═════ Data

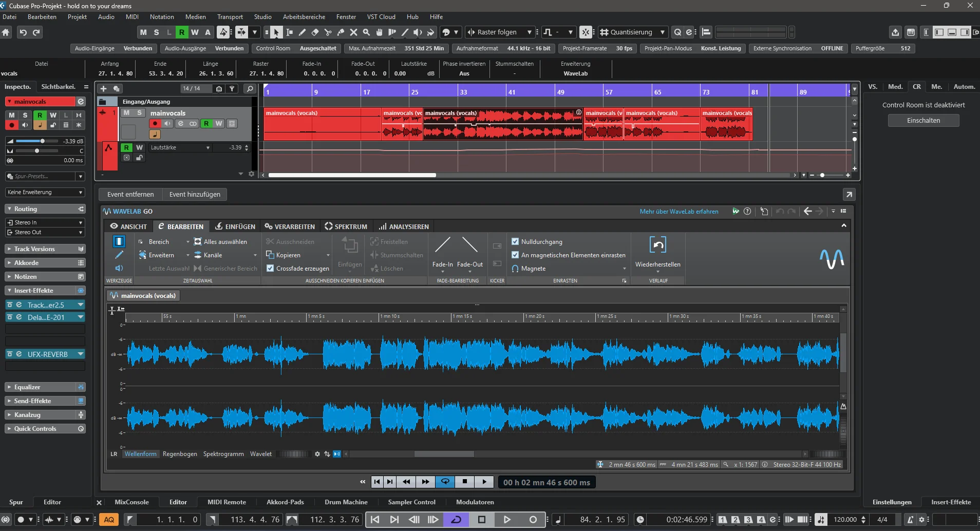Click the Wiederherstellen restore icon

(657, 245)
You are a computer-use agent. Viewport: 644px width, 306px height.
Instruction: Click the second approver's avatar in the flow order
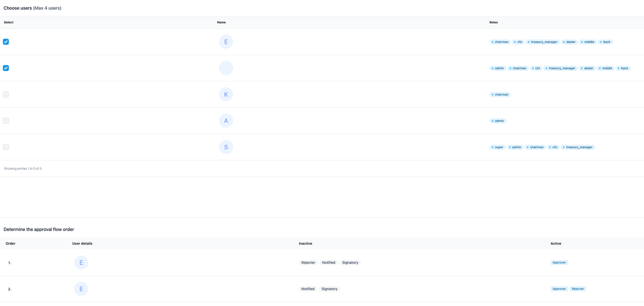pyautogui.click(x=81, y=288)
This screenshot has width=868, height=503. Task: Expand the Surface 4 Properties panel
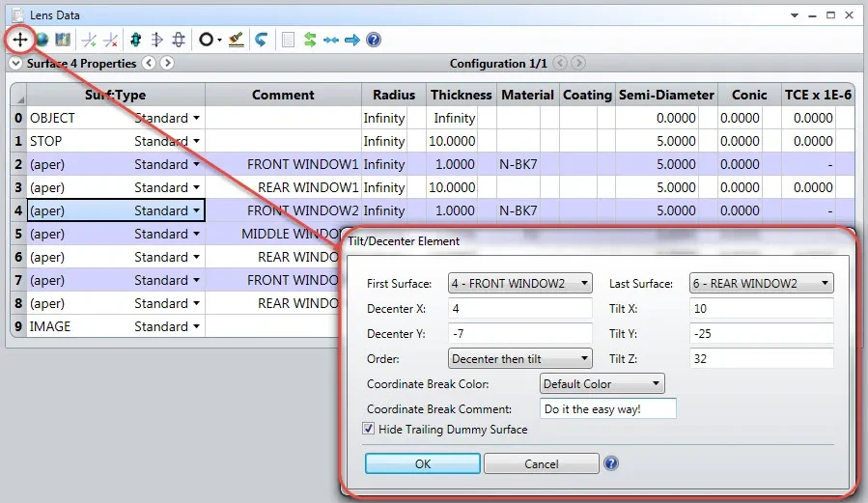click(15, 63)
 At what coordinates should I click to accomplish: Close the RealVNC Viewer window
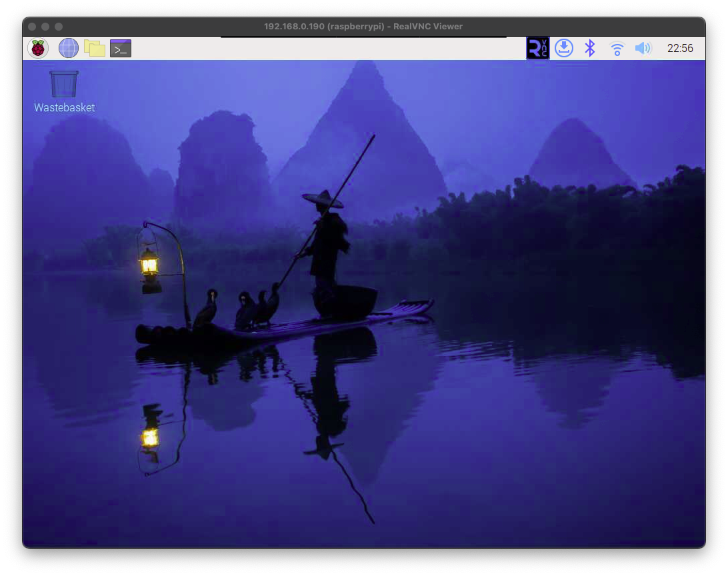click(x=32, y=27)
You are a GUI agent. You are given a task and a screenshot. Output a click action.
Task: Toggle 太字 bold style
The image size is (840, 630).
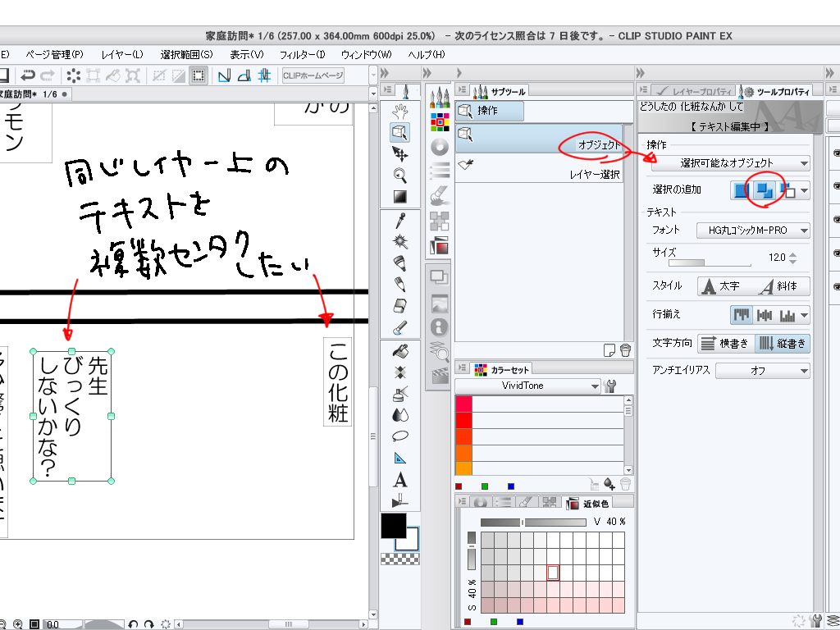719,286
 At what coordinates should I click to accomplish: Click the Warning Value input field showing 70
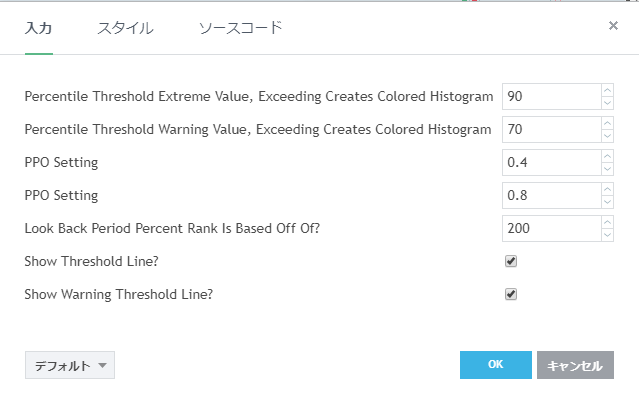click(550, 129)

══════════
═════ Data

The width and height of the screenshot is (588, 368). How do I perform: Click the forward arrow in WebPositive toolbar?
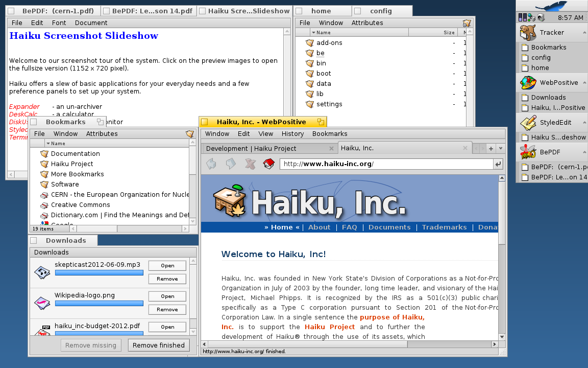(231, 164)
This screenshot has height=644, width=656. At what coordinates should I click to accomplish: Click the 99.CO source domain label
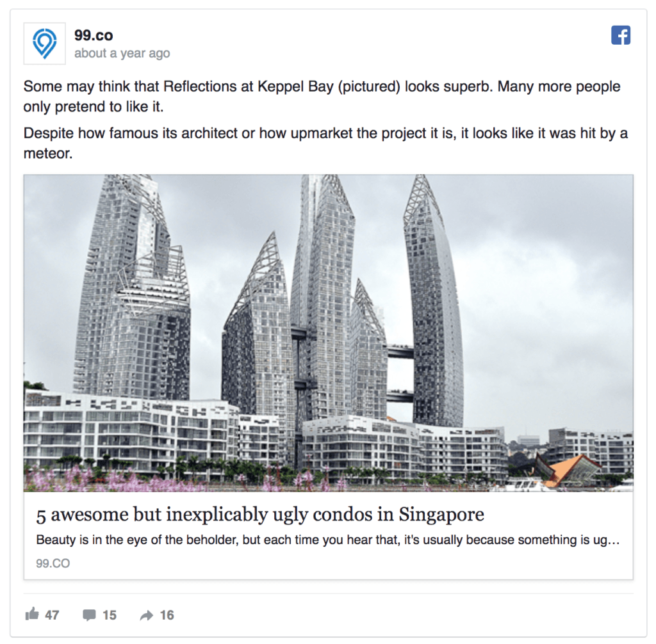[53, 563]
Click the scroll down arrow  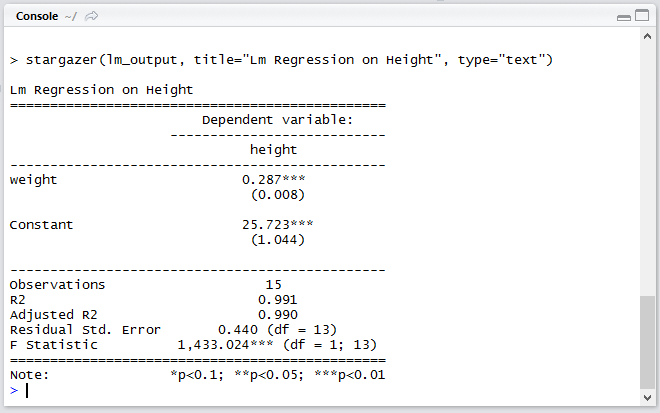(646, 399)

══════════
═════ Data

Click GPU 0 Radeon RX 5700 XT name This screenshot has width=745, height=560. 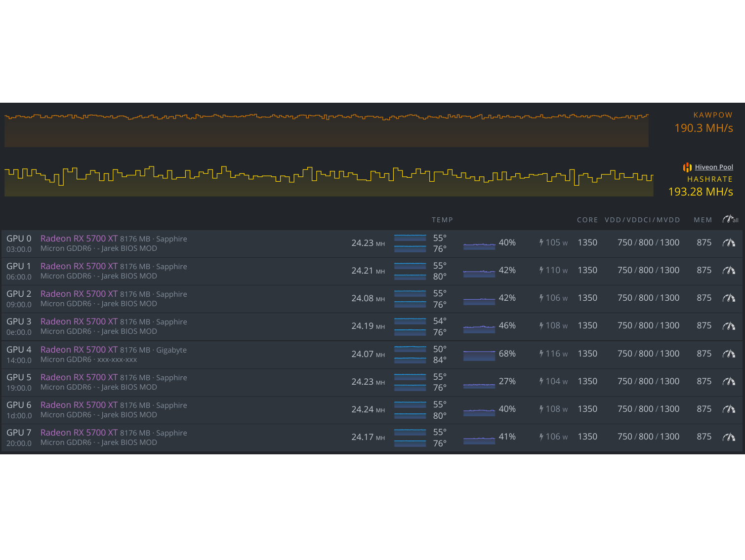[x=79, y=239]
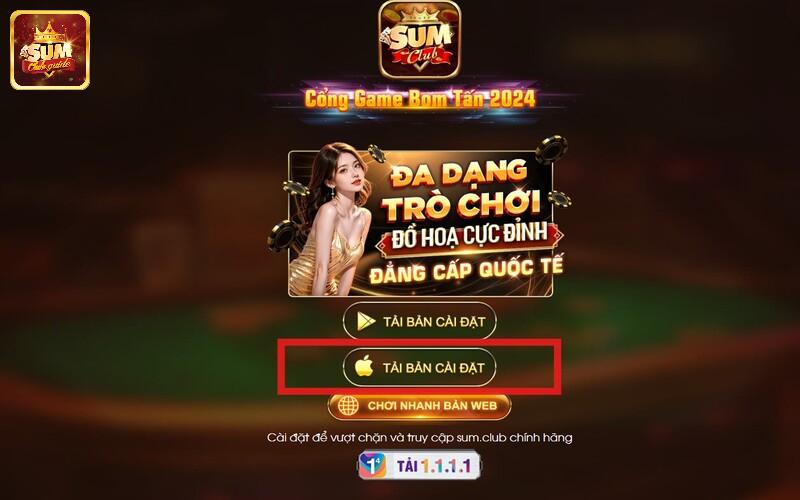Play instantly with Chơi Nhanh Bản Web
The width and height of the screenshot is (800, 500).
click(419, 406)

══════════

What you will do: Put the lines of Block 1, from the line with "You are a computer-use" up to and including the line with "click(550, 129)", into a JSON list of strings, one per line, omitting blank lines and the pictures.

Response to the exercise:
[
  "You are a computer-use agent. Viewport: 644px width, 306px height.",
  "Instruction: Click the second approver's avatar in the flow order",
  "pyautogui.click(x=81, y=288)",
  "This screenshot has width=868, height=503. Task: Expand the Surface 4 Properties panel",
  "click(15, 63)",
  " At what coordinates should I click to accomplish: Close the RealVNC Viewer window",
  "click(x=32, y=27)",
  "You are a GUI agent. You are given a task and a screenshot. Output a click action.",
  "Task: Toggle 太字 bold style",
  "The image size is (840, 630).",
  "719,286",
  " At what coordinates should I click to accomplish: Click the Warning Value input field showing 70",
  "click(550, 129)"
]